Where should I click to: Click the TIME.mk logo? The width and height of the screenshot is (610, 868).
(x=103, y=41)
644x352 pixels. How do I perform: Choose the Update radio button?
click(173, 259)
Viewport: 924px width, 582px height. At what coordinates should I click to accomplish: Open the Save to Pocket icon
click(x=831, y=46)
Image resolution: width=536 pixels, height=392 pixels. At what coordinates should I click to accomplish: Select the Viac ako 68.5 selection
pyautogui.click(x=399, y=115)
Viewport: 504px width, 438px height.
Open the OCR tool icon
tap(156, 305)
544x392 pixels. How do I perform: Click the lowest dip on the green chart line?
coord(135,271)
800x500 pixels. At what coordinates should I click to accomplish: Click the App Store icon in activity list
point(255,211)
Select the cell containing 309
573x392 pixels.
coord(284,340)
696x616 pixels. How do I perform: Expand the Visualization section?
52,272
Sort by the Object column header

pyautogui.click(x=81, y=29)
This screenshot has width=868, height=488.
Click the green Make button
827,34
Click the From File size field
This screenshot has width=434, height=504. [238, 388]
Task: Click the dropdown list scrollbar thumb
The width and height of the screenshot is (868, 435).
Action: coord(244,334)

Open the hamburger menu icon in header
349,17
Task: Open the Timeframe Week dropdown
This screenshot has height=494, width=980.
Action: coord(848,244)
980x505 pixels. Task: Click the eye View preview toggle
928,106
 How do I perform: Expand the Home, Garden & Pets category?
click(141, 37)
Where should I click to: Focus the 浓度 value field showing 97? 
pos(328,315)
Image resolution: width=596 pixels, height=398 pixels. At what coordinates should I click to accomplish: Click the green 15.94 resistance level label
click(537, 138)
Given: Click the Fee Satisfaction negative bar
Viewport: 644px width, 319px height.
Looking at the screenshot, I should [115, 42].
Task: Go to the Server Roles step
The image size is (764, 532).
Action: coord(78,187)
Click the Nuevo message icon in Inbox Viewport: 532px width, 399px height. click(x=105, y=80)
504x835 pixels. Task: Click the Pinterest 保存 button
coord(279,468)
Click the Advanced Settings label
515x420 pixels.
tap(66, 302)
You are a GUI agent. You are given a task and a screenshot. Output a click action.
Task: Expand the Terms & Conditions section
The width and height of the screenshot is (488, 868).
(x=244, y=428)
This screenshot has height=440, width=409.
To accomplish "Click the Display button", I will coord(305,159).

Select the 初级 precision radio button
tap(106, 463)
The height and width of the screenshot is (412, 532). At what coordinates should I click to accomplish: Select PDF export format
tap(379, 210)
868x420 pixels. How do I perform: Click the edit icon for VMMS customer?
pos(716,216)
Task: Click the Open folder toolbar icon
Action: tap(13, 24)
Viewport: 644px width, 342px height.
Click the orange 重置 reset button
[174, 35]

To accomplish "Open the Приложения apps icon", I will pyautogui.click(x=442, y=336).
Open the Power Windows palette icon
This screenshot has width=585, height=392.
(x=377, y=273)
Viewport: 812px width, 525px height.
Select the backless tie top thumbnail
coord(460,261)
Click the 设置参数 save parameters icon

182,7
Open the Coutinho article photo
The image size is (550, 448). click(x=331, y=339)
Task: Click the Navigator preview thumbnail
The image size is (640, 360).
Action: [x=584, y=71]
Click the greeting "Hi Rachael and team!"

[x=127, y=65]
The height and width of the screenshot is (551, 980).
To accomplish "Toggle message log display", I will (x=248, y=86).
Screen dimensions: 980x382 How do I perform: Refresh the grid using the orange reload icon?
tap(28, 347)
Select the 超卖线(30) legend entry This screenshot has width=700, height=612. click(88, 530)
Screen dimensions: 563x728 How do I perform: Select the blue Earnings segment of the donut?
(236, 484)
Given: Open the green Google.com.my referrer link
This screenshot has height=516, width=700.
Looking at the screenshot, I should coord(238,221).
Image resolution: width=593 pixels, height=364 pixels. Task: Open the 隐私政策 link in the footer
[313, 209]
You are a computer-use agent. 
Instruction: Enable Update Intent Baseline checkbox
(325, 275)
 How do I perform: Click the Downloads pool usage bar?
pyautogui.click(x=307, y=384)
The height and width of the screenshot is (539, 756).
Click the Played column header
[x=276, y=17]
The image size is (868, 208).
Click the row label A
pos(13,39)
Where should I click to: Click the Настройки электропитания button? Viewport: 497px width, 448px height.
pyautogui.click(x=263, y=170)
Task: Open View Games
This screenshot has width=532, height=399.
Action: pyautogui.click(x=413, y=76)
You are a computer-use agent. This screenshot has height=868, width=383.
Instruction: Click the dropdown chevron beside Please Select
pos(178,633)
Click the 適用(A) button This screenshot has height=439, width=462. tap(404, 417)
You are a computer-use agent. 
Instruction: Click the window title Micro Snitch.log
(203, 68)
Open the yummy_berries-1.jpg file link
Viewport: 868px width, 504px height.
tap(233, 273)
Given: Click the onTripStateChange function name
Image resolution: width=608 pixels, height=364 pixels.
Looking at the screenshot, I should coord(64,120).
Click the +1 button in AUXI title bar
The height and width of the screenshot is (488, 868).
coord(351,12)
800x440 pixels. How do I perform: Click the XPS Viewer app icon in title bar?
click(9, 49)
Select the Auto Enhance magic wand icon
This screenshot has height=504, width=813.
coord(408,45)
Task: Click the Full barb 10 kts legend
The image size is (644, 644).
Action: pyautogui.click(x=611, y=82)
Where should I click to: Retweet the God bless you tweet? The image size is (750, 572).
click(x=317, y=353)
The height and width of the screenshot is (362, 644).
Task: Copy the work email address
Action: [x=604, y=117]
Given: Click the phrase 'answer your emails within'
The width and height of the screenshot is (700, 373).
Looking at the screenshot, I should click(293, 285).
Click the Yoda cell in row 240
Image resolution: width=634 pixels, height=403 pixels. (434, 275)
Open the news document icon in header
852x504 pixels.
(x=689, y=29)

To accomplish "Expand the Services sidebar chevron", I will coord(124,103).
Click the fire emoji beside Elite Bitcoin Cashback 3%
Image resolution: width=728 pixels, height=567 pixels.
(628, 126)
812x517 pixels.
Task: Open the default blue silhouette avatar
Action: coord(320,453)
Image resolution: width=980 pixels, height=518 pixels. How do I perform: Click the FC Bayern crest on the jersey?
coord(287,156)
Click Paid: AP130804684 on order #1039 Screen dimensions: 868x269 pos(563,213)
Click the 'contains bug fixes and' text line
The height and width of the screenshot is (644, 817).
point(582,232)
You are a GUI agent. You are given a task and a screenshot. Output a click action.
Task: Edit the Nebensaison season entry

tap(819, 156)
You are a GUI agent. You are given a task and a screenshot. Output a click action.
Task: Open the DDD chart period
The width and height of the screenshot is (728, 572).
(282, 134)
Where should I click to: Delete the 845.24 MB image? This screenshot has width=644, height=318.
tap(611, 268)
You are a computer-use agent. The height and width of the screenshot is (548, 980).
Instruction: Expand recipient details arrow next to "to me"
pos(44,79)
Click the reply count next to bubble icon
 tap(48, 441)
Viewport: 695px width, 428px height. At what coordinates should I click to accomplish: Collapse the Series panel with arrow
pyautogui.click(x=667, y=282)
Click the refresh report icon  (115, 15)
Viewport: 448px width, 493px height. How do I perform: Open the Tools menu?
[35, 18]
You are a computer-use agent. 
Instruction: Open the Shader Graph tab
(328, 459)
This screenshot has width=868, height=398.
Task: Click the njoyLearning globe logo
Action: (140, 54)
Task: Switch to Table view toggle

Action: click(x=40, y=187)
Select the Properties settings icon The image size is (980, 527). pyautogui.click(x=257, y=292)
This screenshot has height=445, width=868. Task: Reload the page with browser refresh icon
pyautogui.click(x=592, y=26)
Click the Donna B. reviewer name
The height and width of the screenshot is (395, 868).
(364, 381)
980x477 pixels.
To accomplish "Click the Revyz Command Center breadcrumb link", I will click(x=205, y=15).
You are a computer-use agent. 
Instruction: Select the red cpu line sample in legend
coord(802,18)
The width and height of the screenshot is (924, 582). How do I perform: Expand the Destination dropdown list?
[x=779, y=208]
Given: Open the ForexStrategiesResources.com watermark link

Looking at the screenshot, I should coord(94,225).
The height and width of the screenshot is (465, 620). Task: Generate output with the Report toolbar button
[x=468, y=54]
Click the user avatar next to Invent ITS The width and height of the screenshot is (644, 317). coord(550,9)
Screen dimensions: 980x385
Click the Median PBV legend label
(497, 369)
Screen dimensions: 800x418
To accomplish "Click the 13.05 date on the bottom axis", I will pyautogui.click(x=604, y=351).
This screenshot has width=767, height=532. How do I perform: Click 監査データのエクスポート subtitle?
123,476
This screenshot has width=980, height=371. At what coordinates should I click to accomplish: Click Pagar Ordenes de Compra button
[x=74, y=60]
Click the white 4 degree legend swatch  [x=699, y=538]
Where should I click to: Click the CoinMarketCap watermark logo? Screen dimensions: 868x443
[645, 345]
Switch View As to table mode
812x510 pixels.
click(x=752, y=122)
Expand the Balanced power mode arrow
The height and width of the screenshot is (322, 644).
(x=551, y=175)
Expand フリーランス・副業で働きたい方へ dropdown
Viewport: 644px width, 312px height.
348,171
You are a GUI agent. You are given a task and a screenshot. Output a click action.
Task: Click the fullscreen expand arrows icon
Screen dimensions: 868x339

▸ WORK TO BE COMPLETED
From the records above, copy out the line with "Select the backless tie top thumbnail", the line with "Click the 適用(A)", and every line between them, word for word.

▸ RESPONSE AREA
Select the backless tie top thumbnail
coord(460,261)
Click the 设置参数 save parameters icon

182,7
Open the Coutinho article photo
The image size is (550, 448). click(x=331, y=339)
Task: Click the Navigator preview thumbnail
The image size is (640, 360).
Action: [x=584, y=71]
Click the greeting "Hi Rachael and team!"

[x=127, y=65]
The height and width of the screenshot is (551, 980).
To accomplish "Toggle message log display", I will (x=248, y=86).
Screen dimensions: 980x382 How do I perform: Refresh the grid using the orange reload icon?
tap(28, 347)
Select the 超卖线(30) legend entry This screenshot has width=700, height=612. click(88, 530)
Screen dimensions: 563x728 How do I perform: Select the blue Earnings segment of the donut?
(236, 484)
Given: Open the green Google.com.my referrer link
This screenshot has height=516, width=700.
Looking at the screenshot, I should coord(238,221).
Image resolution: width=593 pixels, height=364 pixels. Task: Open the 隐私政策 link in the footer
[313, 209]
You are a computer-use agent. 
Instruction: Enable Update Intent Baseline checkbox
(325, 275)
 How do I perform: Click the Downloads pool usage bar?
pyautogui.click(x=307, y=384)
The height and width of the screenshot is (539, 756).
Click the Played column header
[x=276, y=17]
The image size is (868, 208).
Click the row label A
pos(13,39)
Where should I click to: Click the Настройки электропитания button? Viewport: 497px width, 448px height.
pyautogui.click(x=263, y=170)
Task: Open View Games
This screenshot has width=532, height=399.
Action: pyautogui.click(x=413, y=76)
You are a computer-use agent. This screenshot has height=868, width=383.
Instruction: Click the dropdown chevron beside Please Select
pos(178,633)
Click the 適用(A) button This screenshot has height=439, width=462. tap(404, 417)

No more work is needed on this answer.